*** RECORDS SHOWN Section Begins ***
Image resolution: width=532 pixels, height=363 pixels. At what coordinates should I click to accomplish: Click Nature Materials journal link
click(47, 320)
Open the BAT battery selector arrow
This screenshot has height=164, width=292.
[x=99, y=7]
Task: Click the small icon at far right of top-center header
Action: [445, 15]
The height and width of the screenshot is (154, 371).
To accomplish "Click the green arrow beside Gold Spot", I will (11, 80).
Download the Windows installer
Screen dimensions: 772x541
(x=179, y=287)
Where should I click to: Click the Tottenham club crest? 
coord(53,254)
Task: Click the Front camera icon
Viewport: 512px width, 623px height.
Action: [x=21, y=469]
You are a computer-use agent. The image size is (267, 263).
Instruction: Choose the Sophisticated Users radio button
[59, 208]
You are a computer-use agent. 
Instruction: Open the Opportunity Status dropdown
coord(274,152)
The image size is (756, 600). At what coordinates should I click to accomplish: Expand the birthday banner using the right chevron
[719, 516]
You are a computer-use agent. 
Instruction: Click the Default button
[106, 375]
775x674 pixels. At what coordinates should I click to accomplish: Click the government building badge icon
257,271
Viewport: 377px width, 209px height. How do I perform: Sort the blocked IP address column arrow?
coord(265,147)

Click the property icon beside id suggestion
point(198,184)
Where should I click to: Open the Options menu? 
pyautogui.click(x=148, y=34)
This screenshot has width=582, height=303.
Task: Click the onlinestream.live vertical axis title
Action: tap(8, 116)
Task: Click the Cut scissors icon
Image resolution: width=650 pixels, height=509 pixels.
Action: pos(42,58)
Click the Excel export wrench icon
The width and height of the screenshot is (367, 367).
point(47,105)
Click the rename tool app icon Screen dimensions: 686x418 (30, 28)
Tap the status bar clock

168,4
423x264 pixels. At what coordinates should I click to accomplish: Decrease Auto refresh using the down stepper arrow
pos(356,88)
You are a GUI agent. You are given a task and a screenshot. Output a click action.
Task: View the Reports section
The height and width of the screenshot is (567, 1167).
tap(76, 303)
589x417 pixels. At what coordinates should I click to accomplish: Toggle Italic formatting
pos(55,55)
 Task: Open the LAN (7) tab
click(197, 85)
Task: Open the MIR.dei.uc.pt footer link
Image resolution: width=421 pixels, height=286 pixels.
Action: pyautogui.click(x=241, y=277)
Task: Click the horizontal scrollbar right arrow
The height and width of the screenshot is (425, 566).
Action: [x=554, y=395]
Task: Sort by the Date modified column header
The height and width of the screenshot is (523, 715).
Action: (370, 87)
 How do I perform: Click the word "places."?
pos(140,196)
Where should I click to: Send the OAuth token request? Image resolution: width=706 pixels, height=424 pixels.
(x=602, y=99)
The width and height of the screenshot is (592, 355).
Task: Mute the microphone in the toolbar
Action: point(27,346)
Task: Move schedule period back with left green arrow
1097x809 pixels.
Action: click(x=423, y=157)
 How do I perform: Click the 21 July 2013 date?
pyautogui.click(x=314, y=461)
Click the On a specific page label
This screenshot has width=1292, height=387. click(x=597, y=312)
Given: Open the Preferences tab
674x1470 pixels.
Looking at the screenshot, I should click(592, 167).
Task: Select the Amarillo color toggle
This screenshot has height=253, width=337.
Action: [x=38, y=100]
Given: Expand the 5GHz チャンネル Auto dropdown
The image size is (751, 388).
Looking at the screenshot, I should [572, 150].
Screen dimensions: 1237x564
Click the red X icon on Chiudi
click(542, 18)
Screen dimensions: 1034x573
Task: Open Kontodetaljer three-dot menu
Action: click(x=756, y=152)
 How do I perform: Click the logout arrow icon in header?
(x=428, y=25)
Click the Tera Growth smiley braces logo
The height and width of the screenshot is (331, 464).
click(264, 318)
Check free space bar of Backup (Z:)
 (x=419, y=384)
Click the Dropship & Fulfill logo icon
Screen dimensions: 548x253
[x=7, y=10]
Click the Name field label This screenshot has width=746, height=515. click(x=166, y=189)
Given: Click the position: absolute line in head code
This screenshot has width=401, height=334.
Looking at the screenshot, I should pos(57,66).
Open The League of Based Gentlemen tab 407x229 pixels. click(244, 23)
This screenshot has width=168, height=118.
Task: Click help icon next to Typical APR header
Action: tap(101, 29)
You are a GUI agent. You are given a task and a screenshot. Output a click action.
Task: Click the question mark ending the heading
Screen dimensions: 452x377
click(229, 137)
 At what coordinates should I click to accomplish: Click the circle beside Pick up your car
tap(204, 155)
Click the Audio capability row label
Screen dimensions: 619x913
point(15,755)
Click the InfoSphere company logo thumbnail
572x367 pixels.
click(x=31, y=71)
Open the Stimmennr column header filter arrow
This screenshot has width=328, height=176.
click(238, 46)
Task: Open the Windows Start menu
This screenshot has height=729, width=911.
*** RECORDS SHOWN Section Ends ***
DIRECTIONS FOR THIS TASK — Transcribe every record above word for word.

ANSWER TO THIS EXERCISE —
Image resolution: width=532 pixels, height=363 pixels. At what coordinates should I click to accomplish: Click Nature Materials journal link
click(47, 320)
Open the BAT battery selector arrow
This screenshot has height=164, width=292.
[x=99, y=7]
Task: Click the small icon at far right of top-center header
Action: [445, 15]
The height and width of the screenshot is (154, 371).
To accomplish "Click the green arrow beside Gold Spot", I will (11, 80).
Download the Windows installer
Screen dimensions: 772x541
(x=179, y=287)
Where should I click to: Click the Tottenham club crest? 
coord(53,254)
Task: Click the Front camera icon
Viewport: 512px width, 623px height.
Action: [x=21, y=469]
You are a computer-use agent. The image size is (267, 263).
Instruction: Choose the Sophisticated Users radio button
[59, 208]
You are a computer-use agent. 
Instruction: Open the Opportunity Status dropdown
coord(274,152)
The image size is (756, 600). At what coordinates should I click to accomplish: Expand the birthday banner using the right chevron
[719, 516]
You are a computer-use agent. 
Instruction: Click the Default button
[106, 375]
775x674 pixels. At what coordinates should I click to accomplish: Click the government building badge icon
257,271
Viewport: 377px width, 209px height. How do I perform: Sort the blocked IP address column arrow?
coord(265,147)

Click the property icon beside id suggestion
point(198,184)
Where should I click to: Open the Options menu? 
pyautogui.click(x=148, y=34)
This screenshot has width=582, height=303.
Task: Click the onlinestream.live vertical axis title
Action: tap(8, 116)
Task: Click the Cut scissors icon
Image resolution: width=650 pixels, height=509 pixels.
Action: pos(42,58)
Click the Excel export wrench icon
The width and height of the screenshot is (367, 367).
point(47,105)
Click the rename tool app icon Screen dimensions: 686x418 (30, 28)
Tap the status bar clock

168,4
423x264 pixels. At what coordinates should I click to accomplish: Decrease Auto refresh using the down stepper arrow
pos(356,88)
You are a GUI agent. You are given a task and a screenshot. Output a click action.
Task: View the Reports section
The height and width of the screenshot is (567, 1167).
tap(76, 303)
589x417 pixels. At what coordinates should I click to accomplish: Toggle Italic formatting
pos(55,55)
 Task: Open the LAN (7) tab
click(197, 85)
Task: Open the MIR.dei.uc.pt footer link
Image resolution: width=421 pixels, height=286 pixels.
Action: pyautogui.click(x=241, y=277)
Task: Click the horizontal scrollbar right arrow
The height and width of the screenshot is (425, 566).
Action: [x=554, y=395]
Task: Sort by the Date modified column header
The height and width of the screenshot is (523, 715).
Action: (370, 87)
 How do I perform: Click the word "places."?
pos(140,196)
Where should I click to: Send the OAuth token request? Image resolution: width=706 pixels, height=424 pixels.
(x=602, y=99)
The width and height of the screenshot is (592, 355).
Task: Mute the microphone in the toolbar
Action: point(27,346)
Task: Move schedule period back with left green arrow
1097x809 pixels.
Action: click(x=423, y=157)
 How do I perform: Click the 21 July 2013 date?
pyautogui.click(x=314, y=461)
Click the On a specific page label
This screenshot has width=1292, height=387. click(x=597, y=312)
Given: Open the Preferences tab
674x1470 pixels.
Looking at the screenshot, I should click(592, 167).
Task: Select the Amarillo color toggle
This screenshot has height=253, width=337.
Action: [x=38, y=100]
Given: Expand the 5GHz チャンネル Auto dropdown
The image size is (751, 388).
Looking at the screenshot, I should [572, 150].
Screen dimensions: 1237x564
Click the red X icon on Chiudi
click(542, 18)
Screen dimensions: 1034x573
Task: Open Kontodetaljer three-dot menu
Action: click(x=756, y=152)
 How do I perform: Click the logout arrow icon in header?
(x=428, y=25)
Click the Tera Growth smiley braces logo
The height and width of the screenshot is (331, 464).
click(264, 318)
Check free space bar of Backup (Z:)
 (x=419, y=384)
Click the Dropship & Fulfill logo icon
Screen dimensions: 548x253
[x=7, y=10]
Click the Name field label This screenshot has width=746, height=515. click(x=166, y=189)
Given: Click the position: absolute line in head code
This screenshot has width=401, height=334.
Looking at the screenshot, I should pos(57,66).
Open The League of Based Gentlemen tab 407x229 pixels. click(244, 23)
This screenshot has width=168, height=118.
Task: Click help icon next to Typical APR header
Action: tap(101, 29)
You are a GUI agent. You are given a task and a screenshot. Output a click action.
Task: Click the question mark ending the heading
Screen dimensions: 452x377
click(229, 137)
 At what coordinates should I click to accomplish: Click the circle beside Pick up your car
tap(204, 155)
Click the Audio capability row label
Screen dimensions: 619x913
point(15,755)
Click the InfoSphere company logo thumbnail
572x367 pixels.
click(x=31, y=71)
Open the Stimmennr column header filter arrow
This screenshot has width=328, height=176.
click(238, 46)
Task: Open the Windows Start menu
This screenshot has height=729, width=911.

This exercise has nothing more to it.